**WHAT YOU HAVE TO DO**
Filter this data down to the lines that hold "screenshot", and copy them.

**ENTRIES SUPPLIED**
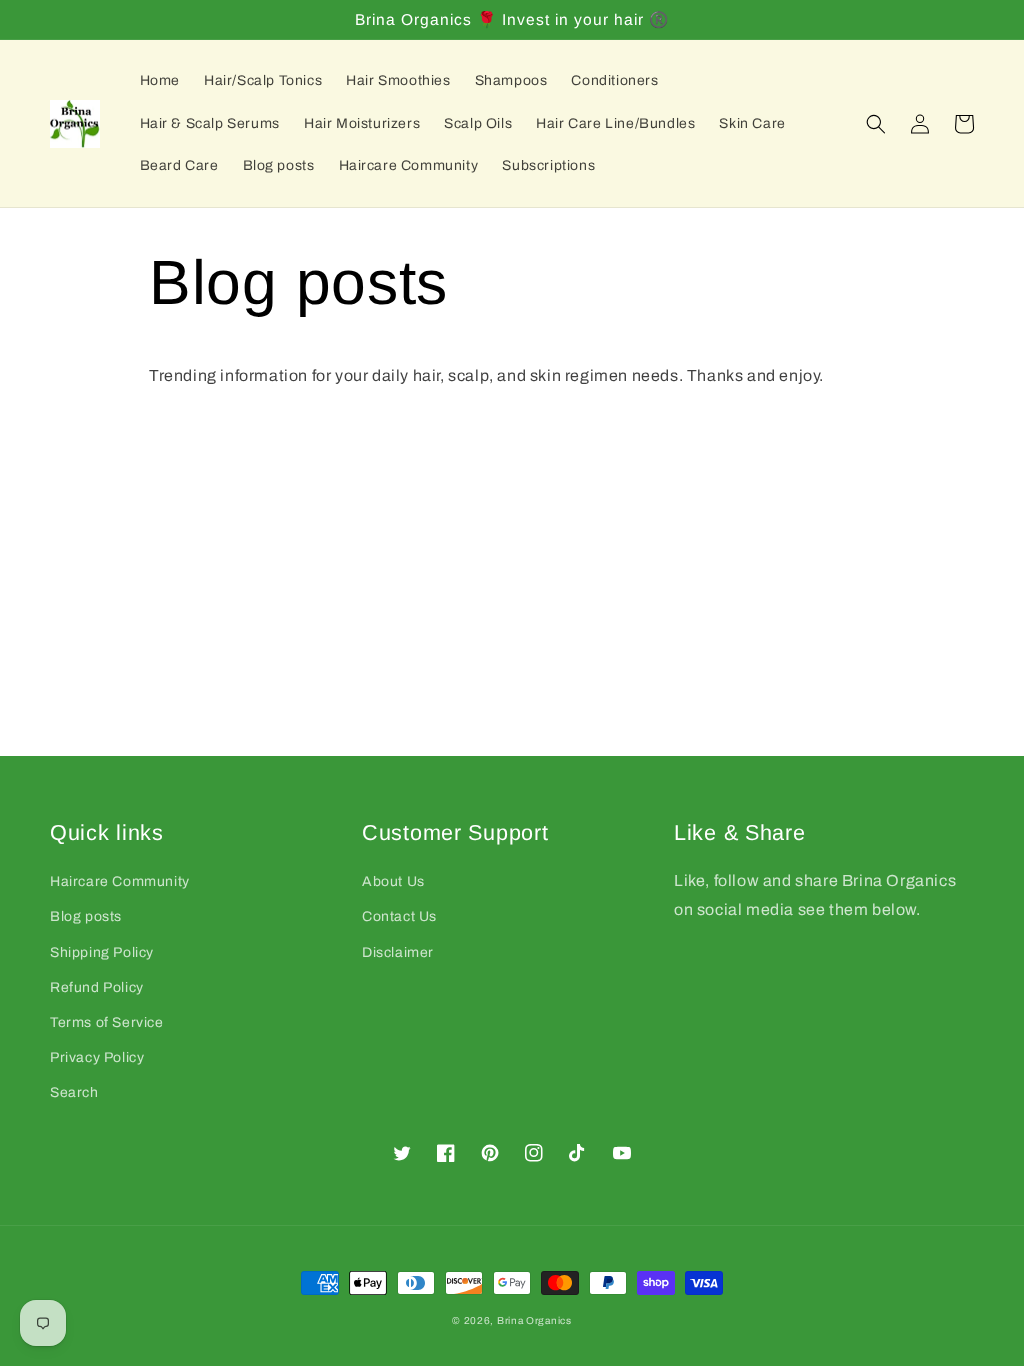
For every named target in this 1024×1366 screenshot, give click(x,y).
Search (74, 1092)
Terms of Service (107, 1022)
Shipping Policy (102, 952)
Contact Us (399, 916)
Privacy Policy (97, 1057)
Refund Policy (97, 987)
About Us (393, 881)
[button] (876, 124)
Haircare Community (120, 881)
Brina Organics (534, 1320)
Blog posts (86, 916)
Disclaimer (398, 952)
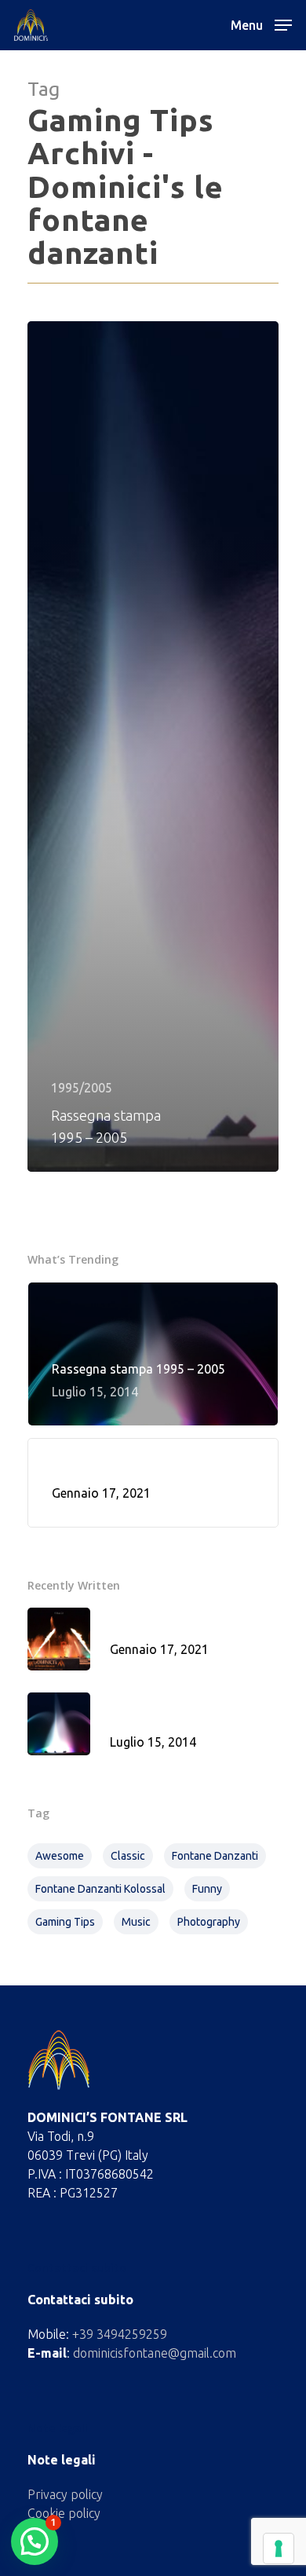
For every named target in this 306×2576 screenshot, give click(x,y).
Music (136, 1922)
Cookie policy (63, 2513)
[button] (34, 2541)
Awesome (59, 1856)
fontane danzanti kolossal (100, 1889)
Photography (208, 1922)
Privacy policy (65, 2494)
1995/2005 (81, 1088)
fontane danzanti (215, 1856)
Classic (128, 1856)
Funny (207, 1889)
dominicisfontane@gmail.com (154, 2353)
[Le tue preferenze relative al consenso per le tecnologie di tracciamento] (278, 2548)
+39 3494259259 (119, 2334)
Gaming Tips (65, 1922)
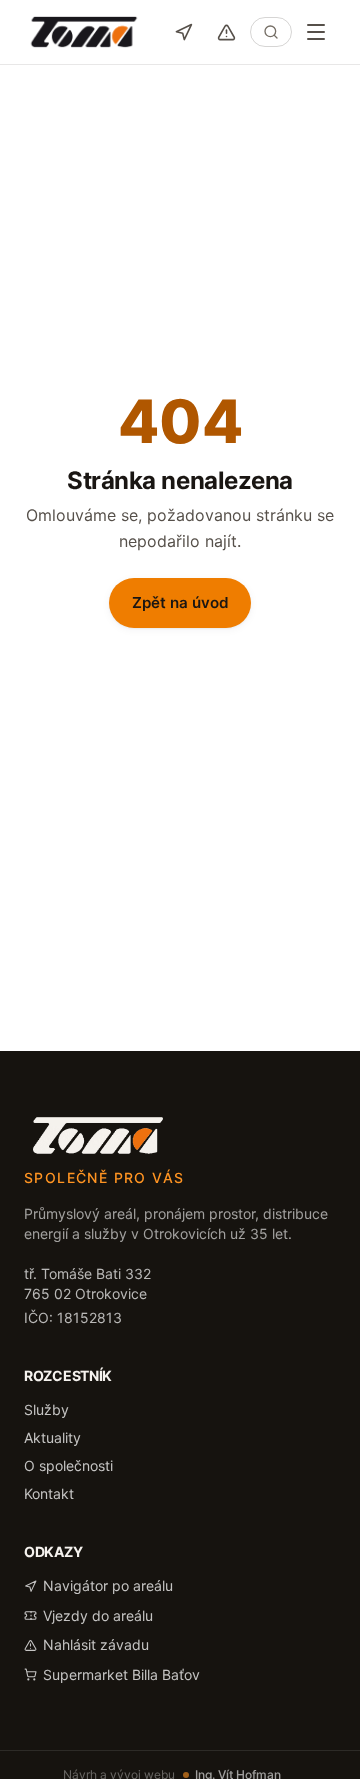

**REPLY TO THE EXERCISE**
For every named target in this 1024×1366 screenshot, give click(x,y).
For every named target in this 306×2576 screenshot, give click(x,y).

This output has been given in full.